Yet asked whether the financial crisis had shaped aspects of both superannuation technology and administration beyond the short term, Campbell’s response was firmly negative.

“The global financial crisis (GFC) should not have affected anything except the amounts of money available to support superannuation funds, and that due to reductions in asset values, obtaining greater data quality has always been a worthwhile issue, as the cost of getting it right could be 1 per cent or 5 per cent of the cost of leaving data incorrect.

“There will always be something worthwhile to do to improve the operations of superannuation and similar funds,” Campbell continued. “We need to continue to meet the aspirations of our clients and prospects and better help them achieve their objectives.

“Helping our clients industrialise the delivery of their services will help in achieving our clients’ objectives.”

Also seeing aspects of administration and technology highlighted rather than directly affected by the financial crisis, Beck pointed to efficiency as taking centre stage.

“Where the value of investments has changed, the GFC has highlighted how important it is for administrators to be efficient and to process efficiently,” he said.

Provided information:
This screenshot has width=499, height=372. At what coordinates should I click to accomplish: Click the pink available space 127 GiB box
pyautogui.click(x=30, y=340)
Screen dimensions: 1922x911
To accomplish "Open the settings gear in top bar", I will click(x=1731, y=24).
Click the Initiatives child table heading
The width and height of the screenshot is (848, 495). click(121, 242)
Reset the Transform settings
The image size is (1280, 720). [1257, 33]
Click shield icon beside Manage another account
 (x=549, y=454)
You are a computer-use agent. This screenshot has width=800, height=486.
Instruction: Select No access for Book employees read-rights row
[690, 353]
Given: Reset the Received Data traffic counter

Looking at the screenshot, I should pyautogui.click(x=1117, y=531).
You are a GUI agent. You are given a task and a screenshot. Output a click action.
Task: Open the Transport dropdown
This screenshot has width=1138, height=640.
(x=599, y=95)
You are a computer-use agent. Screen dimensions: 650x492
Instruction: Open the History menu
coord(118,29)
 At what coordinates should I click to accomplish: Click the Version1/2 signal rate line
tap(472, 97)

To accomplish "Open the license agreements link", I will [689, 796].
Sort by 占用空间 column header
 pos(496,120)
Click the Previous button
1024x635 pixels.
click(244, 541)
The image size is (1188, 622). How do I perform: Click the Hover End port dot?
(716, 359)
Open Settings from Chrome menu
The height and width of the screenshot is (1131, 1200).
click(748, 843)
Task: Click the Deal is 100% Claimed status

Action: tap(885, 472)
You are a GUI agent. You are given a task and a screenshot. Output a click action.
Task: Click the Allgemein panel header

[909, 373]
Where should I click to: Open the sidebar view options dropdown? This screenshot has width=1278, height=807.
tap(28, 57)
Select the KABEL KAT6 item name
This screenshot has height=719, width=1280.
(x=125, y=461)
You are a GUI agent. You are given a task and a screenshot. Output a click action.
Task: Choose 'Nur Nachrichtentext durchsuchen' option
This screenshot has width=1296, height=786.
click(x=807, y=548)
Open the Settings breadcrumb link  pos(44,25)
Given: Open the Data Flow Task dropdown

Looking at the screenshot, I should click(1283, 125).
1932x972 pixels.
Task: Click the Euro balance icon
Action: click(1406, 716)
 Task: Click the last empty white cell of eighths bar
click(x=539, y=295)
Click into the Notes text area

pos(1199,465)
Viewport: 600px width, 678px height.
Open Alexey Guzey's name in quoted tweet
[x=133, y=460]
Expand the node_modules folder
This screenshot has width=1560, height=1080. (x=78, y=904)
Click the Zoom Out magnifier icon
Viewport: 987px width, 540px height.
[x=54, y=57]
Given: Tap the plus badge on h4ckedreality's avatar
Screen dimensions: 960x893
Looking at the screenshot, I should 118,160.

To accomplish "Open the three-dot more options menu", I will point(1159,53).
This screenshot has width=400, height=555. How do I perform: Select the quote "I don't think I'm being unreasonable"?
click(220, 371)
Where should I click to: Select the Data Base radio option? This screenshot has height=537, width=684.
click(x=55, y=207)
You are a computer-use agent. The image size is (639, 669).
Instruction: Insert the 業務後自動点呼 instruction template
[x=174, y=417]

List of tasks:
1. According to the superannuation passage, what fraction of the cost of leaving data incorrect could getting it right cost?
2. Translate this sentence from the superannuation passage into Spanish: "Helping our clients industrialise the delivery of their services will help in achieving our clients' objectives."
3. Write out part of the superannuation passage word for word, beginning at the words "Yet asked whether" and stopping after "achieve their objectives.".

Results in order:
1. 1 per cent or 5 per cent of the cost of leaving data incorrect.

2. Ayudar a nuestros clientes a industrializar la prestación de sus servicios contribuirá a lograr los objetivos de nuestros clientes.

3.
Yet asked whether the financial crisis had shaped aspects of both superannuation technology and administration beyond the short term, Campbell’s response was firmly negative.

“The global financial crisis (GFC) should not have affected anything except the amounts of money available to support superannuation funds, and that due to reductions in asset values, obtaining greater data quality has always been a worthwhile issue, as the cost of getting it right could be 1 per cent or 5 per cent of the cost of leaving data incorrect.

“There will always be something worthwhile to do to improve the operations of superannuation and similar funds,” Campbell continued. “We need to continue to meet the aspirations of our clients and prospects and better help them achieve their objectives.